À l’appui d’une documentation inédite, il retrace le destin singulier de Samuel Fauche, un modeste libraire neuchâtelois devenu l’un des plus célèbres éditeurs de son temps, membre fondateur de la fameuse et toute puissante Société typographique de Neuchâtel. Son livre passionant publié en 2022 (Éd. Alphil) retrace la trajectoire « d’un bourgeois miséreux (…) qui réussit à se faire une place à la faveur de conditions locales très favorables à l’édition et à la contrefaçon des ouvrages censurés en France mais aussi d’un incontestable talent commercial qui ne s’embarrasse pas trop de scrupules. »

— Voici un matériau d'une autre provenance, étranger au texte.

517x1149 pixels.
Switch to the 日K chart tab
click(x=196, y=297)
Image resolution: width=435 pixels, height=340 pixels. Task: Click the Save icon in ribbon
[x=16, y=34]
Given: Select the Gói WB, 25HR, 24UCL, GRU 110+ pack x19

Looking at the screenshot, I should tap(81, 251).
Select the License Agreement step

Samuel Fauche côtoie et publie des écrivains de grand renom tels que Voltaire et Rousseau – à qui il propose l’édition complète de ses œuvres. Spécialiste de livres obscènes et d’œuvres licencieuses, il publie Thérèse Philosophe, un grand classique de la littérature érotique du XVIIIe siècle. Jean-Baptiste de Boyer, marquis d’Argens, romance la relation d’une jeune femme avec un prêtre beaucoup plus âgé. Une dénonciation de l’exploitation sexuelle par le clergé. Un ouvrage féministe précurseur – revendiquant pour la femme la liberté de disposer de son corps, d’éprouver du plaisir et de refuser la maternité.
Des livres interdits, diffusés clandestinement avec l’aide de contrebandiers et de libraires initiés. C’est dans cette fresque d’un monde souterrain et interlope que Michel Schlup va nous immerger. Le récit secret du monde l’édition neuchâteloise au siècle des Lumières et la complexité de la société à l’époque de la Principauté. Le courage et le culot d’un éditeur qui va marquer l’histoire – reliant et imprimant des chefs d’œuvre dans le secret d’un atelier exigu et bruyant – et qui a fini par convaincre les plus grands auteurs de son époque à imprimer leurs ouvrages à Neuchâtel.
Club 44, mardi 22 octobre 2024, 20h15, conférence de Michel Schlup, historien et ancien directeur de la BPU de Neuchâtel.